Однако мышление Выготского — довольно-таки странная вещь. Дело в том, что он всячески избегал давать определение этому понятию. Возможно, в этом проявлялась его научная добросовестность — дать определение не исходно, а по итогам исследований. Но даже в завершающей его жизненный путь работе 1934 года «Мышление и речь», он использует понятие «мышление» так, как завещал Введенский — как кучу мусора для всего, что может быть названо мыслью.
Более того, читая название «Мышление и речь», невольно ожидаешь, что рассказ пойдет о мышлении и о речи. Но тут фокус, детский прикол, вроде: А, И, Б сидели на трубе. А упало, Б пропало, кто остался на трубе?
В работе «Мышление и речь» не говорится о мышлении или речи, в ней говорится об И! То есть о том, как связаны между собой речь и мышление. Это прекрасная тема для исследования, это действительно важный предмет для продвинутого психологического исследования, но только в том случае, если определены исходные составляющие всего рассуждения. Если же они оставлены смутными, простите, такое исследование превращается в шарлатанство, способное обмануть и запутать своей наукообразностью многих…
Это чувствовали все крупные психологи той поры и спорили с Выготским. Я уже показывал это на примере Рубинштейна.
Павел Блонский уже в 1935 году издает работу «Память и мышление», где оспаривает положения Выготского. К сожалению, и сам не дает определения исходных понятий, играя со связующим их И.
Возможно, не умри Выготский преждевременно, именно он написал бы основной учебник психологии Советского Союза.
Он любил игры с методологией, что явно видно в тех его работах, где он пишет о других психологах или психологическом кризисе, развившемся из-за перехода психологии в естественнонаучность.
Но быть сильным в критике других еще не означает, что ты так же силен в создании своего. Хоть последователи Выготского и называли его «Моцартом психологии», но трудолюбивый «Сальери психологии», Рубинштейн, обладал даром, которого Выготский, возможно, был лишен. Рубинштейн был основателен.

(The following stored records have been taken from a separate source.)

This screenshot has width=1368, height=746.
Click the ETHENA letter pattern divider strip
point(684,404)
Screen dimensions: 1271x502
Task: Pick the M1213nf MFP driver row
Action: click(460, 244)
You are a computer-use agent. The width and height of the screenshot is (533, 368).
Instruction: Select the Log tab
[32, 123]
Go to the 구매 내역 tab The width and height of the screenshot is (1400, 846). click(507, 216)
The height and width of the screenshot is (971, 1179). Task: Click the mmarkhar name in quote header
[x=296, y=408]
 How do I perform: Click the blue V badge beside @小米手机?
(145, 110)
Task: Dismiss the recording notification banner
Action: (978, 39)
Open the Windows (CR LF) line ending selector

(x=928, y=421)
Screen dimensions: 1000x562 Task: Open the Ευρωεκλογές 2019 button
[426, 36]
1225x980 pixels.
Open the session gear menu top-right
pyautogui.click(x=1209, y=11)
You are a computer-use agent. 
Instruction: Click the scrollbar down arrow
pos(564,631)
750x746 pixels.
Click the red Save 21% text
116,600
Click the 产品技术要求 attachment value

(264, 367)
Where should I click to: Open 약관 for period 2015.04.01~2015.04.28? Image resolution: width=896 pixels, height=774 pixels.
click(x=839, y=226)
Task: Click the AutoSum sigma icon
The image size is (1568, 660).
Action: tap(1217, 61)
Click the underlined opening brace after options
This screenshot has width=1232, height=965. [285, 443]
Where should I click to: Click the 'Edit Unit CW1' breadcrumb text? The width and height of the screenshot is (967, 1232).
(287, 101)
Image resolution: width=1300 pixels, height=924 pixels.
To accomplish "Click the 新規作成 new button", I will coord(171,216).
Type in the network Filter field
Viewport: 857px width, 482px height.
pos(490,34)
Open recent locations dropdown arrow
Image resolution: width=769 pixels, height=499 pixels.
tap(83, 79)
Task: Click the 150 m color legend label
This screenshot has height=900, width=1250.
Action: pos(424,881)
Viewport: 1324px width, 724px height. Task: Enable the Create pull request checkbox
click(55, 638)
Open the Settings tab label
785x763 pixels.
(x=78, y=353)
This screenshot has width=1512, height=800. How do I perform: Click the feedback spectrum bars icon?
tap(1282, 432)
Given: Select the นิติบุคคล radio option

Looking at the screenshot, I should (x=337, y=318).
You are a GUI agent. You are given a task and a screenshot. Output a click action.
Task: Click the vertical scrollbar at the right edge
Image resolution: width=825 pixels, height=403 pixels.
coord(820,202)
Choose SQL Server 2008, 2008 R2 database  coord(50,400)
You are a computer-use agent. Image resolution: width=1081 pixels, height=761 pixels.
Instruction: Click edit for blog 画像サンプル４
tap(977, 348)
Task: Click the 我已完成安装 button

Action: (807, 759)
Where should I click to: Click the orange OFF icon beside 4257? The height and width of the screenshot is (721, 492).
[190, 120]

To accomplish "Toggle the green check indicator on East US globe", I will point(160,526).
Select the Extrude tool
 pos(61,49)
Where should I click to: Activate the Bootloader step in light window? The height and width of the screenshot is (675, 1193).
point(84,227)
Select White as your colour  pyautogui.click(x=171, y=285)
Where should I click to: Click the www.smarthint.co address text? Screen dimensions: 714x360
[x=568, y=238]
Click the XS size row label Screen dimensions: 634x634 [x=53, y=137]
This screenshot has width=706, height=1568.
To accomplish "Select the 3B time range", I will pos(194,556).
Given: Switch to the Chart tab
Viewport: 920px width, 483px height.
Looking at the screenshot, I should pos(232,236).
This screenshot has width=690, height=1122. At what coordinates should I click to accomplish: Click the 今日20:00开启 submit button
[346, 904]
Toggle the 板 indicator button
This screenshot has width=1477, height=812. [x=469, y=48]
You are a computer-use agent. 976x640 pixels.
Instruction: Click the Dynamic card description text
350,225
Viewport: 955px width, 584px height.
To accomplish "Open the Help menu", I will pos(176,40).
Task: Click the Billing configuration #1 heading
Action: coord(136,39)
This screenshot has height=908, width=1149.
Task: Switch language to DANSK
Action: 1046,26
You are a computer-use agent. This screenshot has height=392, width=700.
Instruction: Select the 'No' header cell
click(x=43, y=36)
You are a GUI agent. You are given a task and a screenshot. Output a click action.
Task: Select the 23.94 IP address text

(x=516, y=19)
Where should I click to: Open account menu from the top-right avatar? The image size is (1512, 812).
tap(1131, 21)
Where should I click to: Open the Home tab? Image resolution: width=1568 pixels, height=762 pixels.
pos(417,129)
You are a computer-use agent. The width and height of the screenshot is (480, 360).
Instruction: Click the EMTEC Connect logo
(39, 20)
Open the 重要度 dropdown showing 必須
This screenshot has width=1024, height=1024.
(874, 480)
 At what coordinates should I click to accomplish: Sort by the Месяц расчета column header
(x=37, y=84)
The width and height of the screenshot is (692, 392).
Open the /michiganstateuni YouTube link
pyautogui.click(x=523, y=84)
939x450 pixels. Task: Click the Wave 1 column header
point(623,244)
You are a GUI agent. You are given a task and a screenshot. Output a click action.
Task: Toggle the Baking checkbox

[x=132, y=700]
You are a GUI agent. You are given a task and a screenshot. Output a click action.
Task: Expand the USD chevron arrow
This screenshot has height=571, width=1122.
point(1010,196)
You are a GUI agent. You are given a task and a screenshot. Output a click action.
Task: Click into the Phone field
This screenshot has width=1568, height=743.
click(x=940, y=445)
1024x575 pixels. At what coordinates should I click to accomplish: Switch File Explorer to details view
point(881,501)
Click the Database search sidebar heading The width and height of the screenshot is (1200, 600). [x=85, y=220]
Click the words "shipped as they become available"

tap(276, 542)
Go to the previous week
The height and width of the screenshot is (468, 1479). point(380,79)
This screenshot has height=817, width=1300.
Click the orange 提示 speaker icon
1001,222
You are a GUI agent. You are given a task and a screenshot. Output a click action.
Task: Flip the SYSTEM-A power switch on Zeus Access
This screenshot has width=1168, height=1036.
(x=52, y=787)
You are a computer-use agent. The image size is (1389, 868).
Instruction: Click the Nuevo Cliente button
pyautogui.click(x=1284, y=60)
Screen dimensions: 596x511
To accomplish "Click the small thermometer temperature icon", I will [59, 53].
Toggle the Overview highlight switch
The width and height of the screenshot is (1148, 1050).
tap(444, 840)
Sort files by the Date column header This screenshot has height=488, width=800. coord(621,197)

Выготский скакал по верхушкам, спеша догонять и перегонять тех, кто прославился. Поэтому он не старался сделать себя ясным, а ясным рассуждение может быть только в том случае, если ясны основания, из которых оно развивается. Основания Выготского — довольно мутная водица. Поэтому даже его ученик Эльконин писал: «…при чтении и перечитывании работ Льва Семеновича у меня всегда возникает ощущение, что чего-то я в них до конца не понимаю» (Цит. по: Веракса, с. 5).
Сам себя Выготский объявлял сторонником диалектического метода в психологии, но в отношении мышления он, безусловно, был последователем Введенского, знаменитую работу которого — «Психология без всякой метафизики» — не только читал и цитировал в 1927 году в своей главной методологической работе «Исторический смысл психологического кризиса». Он исходил из нее, когда утверждал, что «созрела потребность в общей психологии, а отчасти наметились границы и приблизительное содержание этого понятия» (Выготский, Психология, с. 17).
«А.И. Введенский полагал, что общую психологию "гораздо вернее было бы называть основной психологией, потому что эта часть лежит в основе всей психологии"» (Там же, с. 18).
Мысль, в общем-то, бесспорная, вопрос только в том, что в нее вкладывать. Сам Выготский выделяет три предмета, которые в его время стремились занять место общей психологии:
«Что же наиболее общего у всех явлений, изучаемых психологией, что делает психологическими фактами самые разнообразные явления — от выделения слюны у собаки и до наслаждения трагедией, что есть общего в бреде сумасшедшего и строжайших выкладках математика?
Традиционная психология отвечает: общее — то, что все это суть психологические явления, непространственные и доступные только восприятию самого переживающего субъекта» (Там же, с. 19).
Упоминание непространственности и доступности лишь субъекту явно показывает, что Выготский в этом рассуждении остается зависим от Введенского, то есть бьется за психологию без метафизики. Замена же душевных явлений на психологические — это легкая подтасовка, в которой он показывает, что психология должна быть естественнонаучной, то есть частью биологии. В этом он следует за «Философией зоологии» Ламарка, которого поминает чуть дальше.
Еще два предмета, которые выделяет как возможные основы для общей психологии Выготский, это предметы рефлексологии и психоанализа, которые оказываются для него поведением и бессознательным.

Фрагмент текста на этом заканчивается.